Q: You seem to indicate that you want the pictures to go to Congress first because of the oversight responsibility. And if there is some decision later on to share them, it would be after Congress has seen them?
MR. McCLELLAN: Well, I think the Pentagon is working with members to try to address this in a way that would provide them with the information they need to carry out their oversight responsibility.
Q: The other thing is you mentioned the privacy concerns. What are the privacy concerns?
MR. McCLELLAN: Well, I think there are always privacy issues involved here. I'm not a legal expert, but they would be looking at issues that could involve lawsuits and things of that nature if they got into releasing these pictures. I think you can address those questions to some of the legal authorities over at the Pentagon.
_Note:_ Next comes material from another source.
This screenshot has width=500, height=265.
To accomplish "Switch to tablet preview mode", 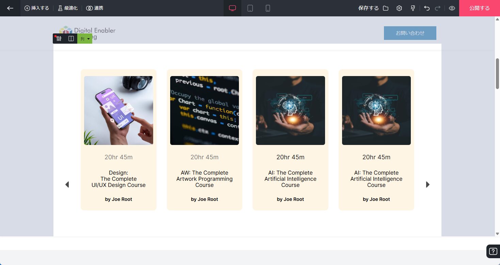I will (x=250, y=8).
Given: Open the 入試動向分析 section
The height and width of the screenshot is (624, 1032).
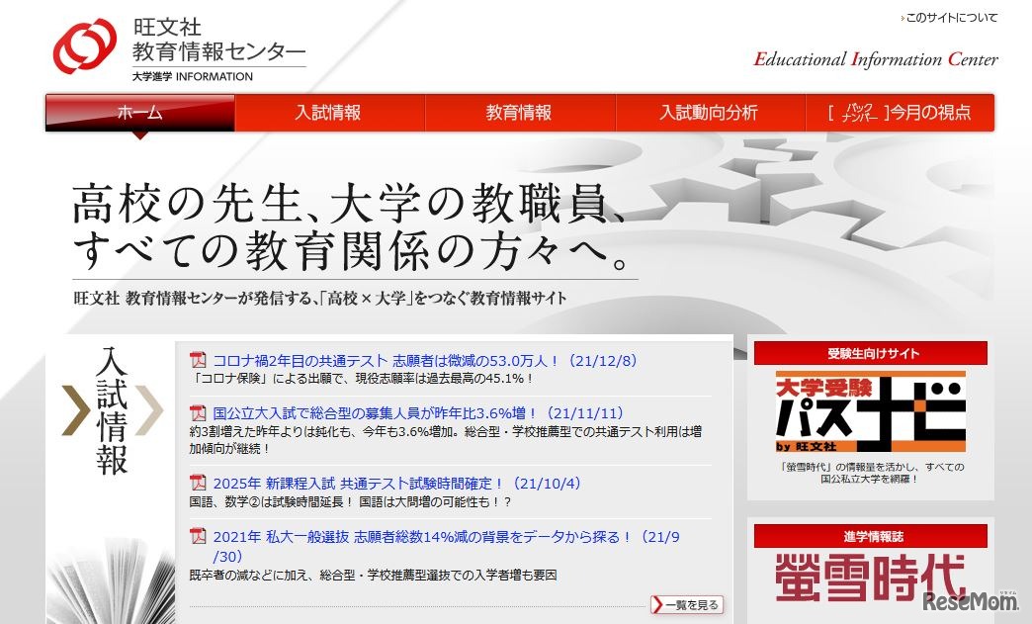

Q: One other thing. You mentioned the Red Cross, and a Red Cross representative had said a few days ago that the administration actually was somewhat responsive to their concerns and had taken some actions. Can you shed any light on what actions were taken, and in what ways the administration might have been responsive?
MR. McCLELLAN: I think the military and the Pentagon would be glad to share some of that information with you.
MR. McCLELLAN: Go ahead, Mike.
Q: I have two questions. And I start with Terry's question, which was, when did the White House become aware of these Red Cross reports?
MR. McCLELLAN: Mike, I'd have to go back and check the exact time period. But as Terry pointed out, these issues have been -- they go back a while, so I'd have to check that.
Q: But did you know about them before the "60 Minutes" story?
MR. McCLELLAN: Yes, we were aware of them, because we work very closely with the International Red Cross. We believe it's important to cooperate closely with the Red Cross on these issues. These are important matters and, as I said, the actions that a few individuals committed do not represent the United States military.
There have been more than 200,000 people in our military who have served in Iraq. They have done so in an honorable way, and they have done so in a way that upholds the high standards our military is committed to adhering to. As the President has pointed out, there are thousands of acts of kindness and decency and compassion carried out by our soldiers on a daily basis. Our soldiers work to help orphans in Iraq; they work to help build schools in Iraq; they work to help provide medical care for the Iraqi people; and they work to help the Iraqi people reconstruct their country and move forward to a free and prosperous future. And we should always remember that the acts committed by a small number of individuals do not represent the United States military.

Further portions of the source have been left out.